Per the following extract from the January 5 2016, BoM ENSO Overview, the second half of 2016 has something less than a 50% of having a neutral ENSO, with little chance of continuing El Nino conditions, (Note the first plot shows the current BoM POAMA Nino 3.4 forecast starting Jan 3 2016, indicates neutral conditions until at least September 2016):
BoM ENSO Overview Extract: "Recent bursts of westerly winds over the equatorial western Pacific may temporarily slow the decline of El Niño.
Based on the 26 El Niño events since 1900, around 50% have been followed by a neutral year, while 40% have been followed by La Niña. Models also suggest neutral and La Niña are equally likely for the second half of 2016, with a repeat El Niño the least likely outcome."

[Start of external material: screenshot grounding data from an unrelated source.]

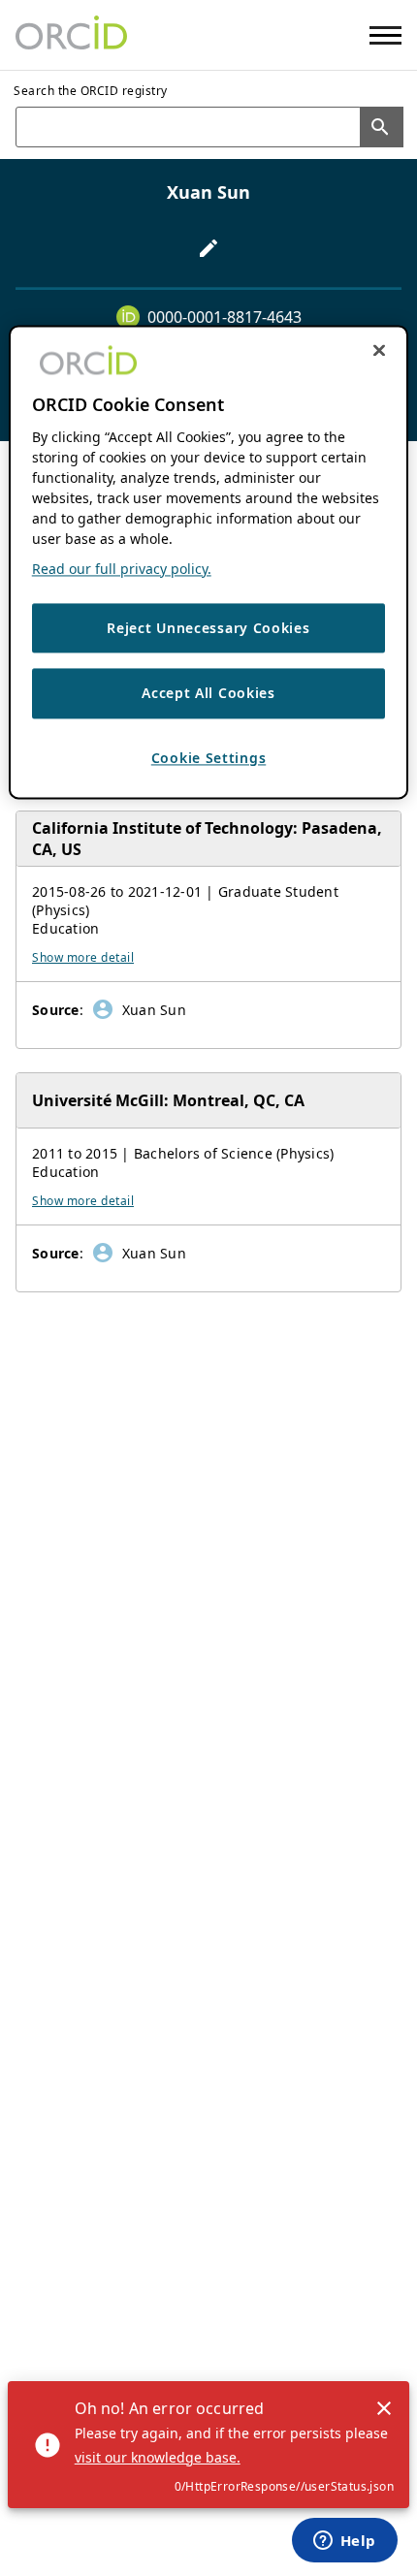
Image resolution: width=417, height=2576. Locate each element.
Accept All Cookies (208, 693)
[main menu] (385, 35)
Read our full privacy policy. (121, 568)
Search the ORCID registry (91, 90)
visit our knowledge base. (158, 2457)
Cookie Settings (209, 757)
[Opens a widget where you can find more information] (344, 2542)
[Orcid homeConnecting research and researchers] (71, 35)
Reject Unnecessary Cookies (208, 628)
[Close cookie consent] (379, 350)
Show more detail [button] (83, 957)
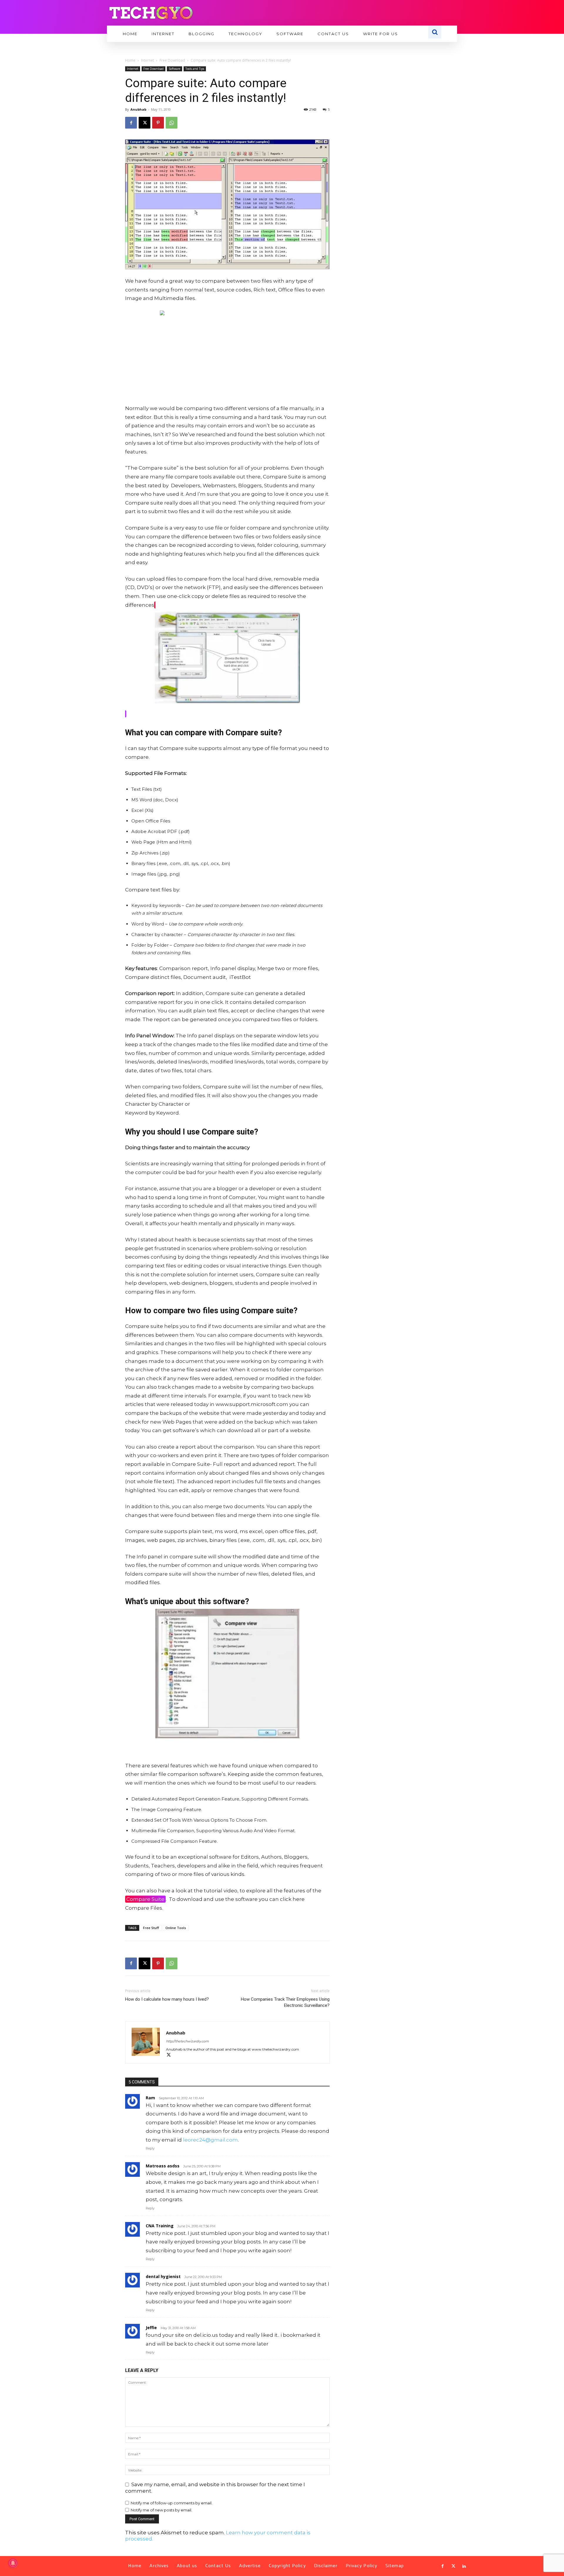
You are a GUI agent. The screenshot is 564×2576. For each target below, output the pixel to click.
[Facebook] (131, 123)
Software (174, 69)
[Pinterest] (158, 123)
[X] (144, 123)
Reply (150, 2148)
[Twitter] (453, 2566)
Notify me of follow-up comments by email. (171, 2503)
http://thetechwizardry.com (187, 2041)
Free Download (172, 60)
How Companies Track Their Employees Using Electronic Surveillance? (285, 2002)
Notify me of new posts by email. (161, 2510)
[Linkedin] (464, 2566)
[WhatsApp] (171, 123)
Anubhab (138, 109)
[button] (434, 32)
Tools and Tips (194, 69)
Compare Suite (145, 1899)
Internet (147, 60)
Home (130, 60)
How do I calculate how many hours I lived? (167, 1999)
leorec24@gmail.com (210, 2140)
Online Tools (175, 1928)
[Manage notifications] (13, 2563)
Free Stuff (151, 1928)
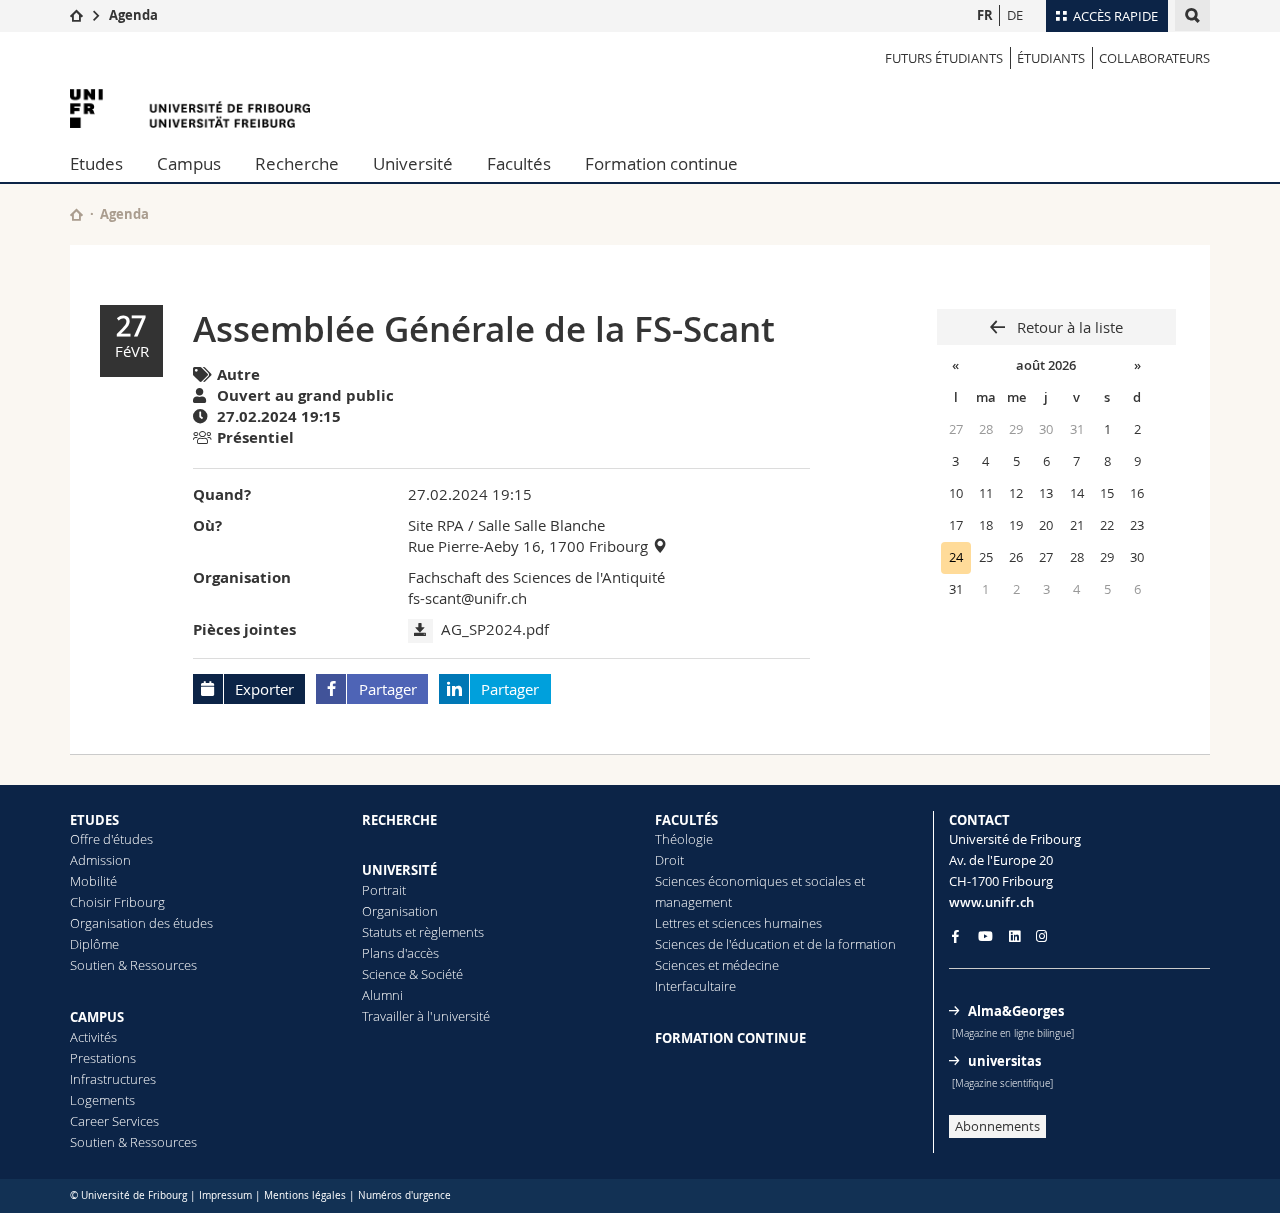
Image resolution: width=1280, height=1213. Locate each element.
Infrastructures (113, 1079)
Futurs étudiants (944, 58)
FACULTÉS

I have previously stated that I believe that our current El Nino event is much more like the 82-83 Super El Nino Event (which had neutral conditions in the second half of 1983) than the 97-98 event that was followed by a La Nina. Indeed, the attached second image of the MEI plot shows a somewhat low Standardized MEI Departure for the Oct/Nov 2015 value due to relatively low atmospheric contributions in that timeframe. However, the 3-Standardized MEI Departures for the 82-83 event did not occur until the Jan/Feb 1983 timeframe, and I believe that the current (2016) high WWB & MJO activity will raise the MEI values for January 2016 from what they have been. Thus, the chances that the second half of 2016 having neutral ENSO conditions, may very well be more than 50%.
To support the ideas that the Jan 2016 atmospheric conditions will contribute to high MEI values, I offer:
A) The BoM currently indicates high cloud cover near the Equatorial Dateline.
B) The third & fourth images of the Nullschool forecast for January 10, 2016 for Earth 850-hPa Wind & TPW Map, and for Earth 250-hPa Wind & TPW Map, respectively. In my opinion these show that the MJO is located close to where it was forecast to be on Jan 9, 2016 and is not moving rapidly eastward.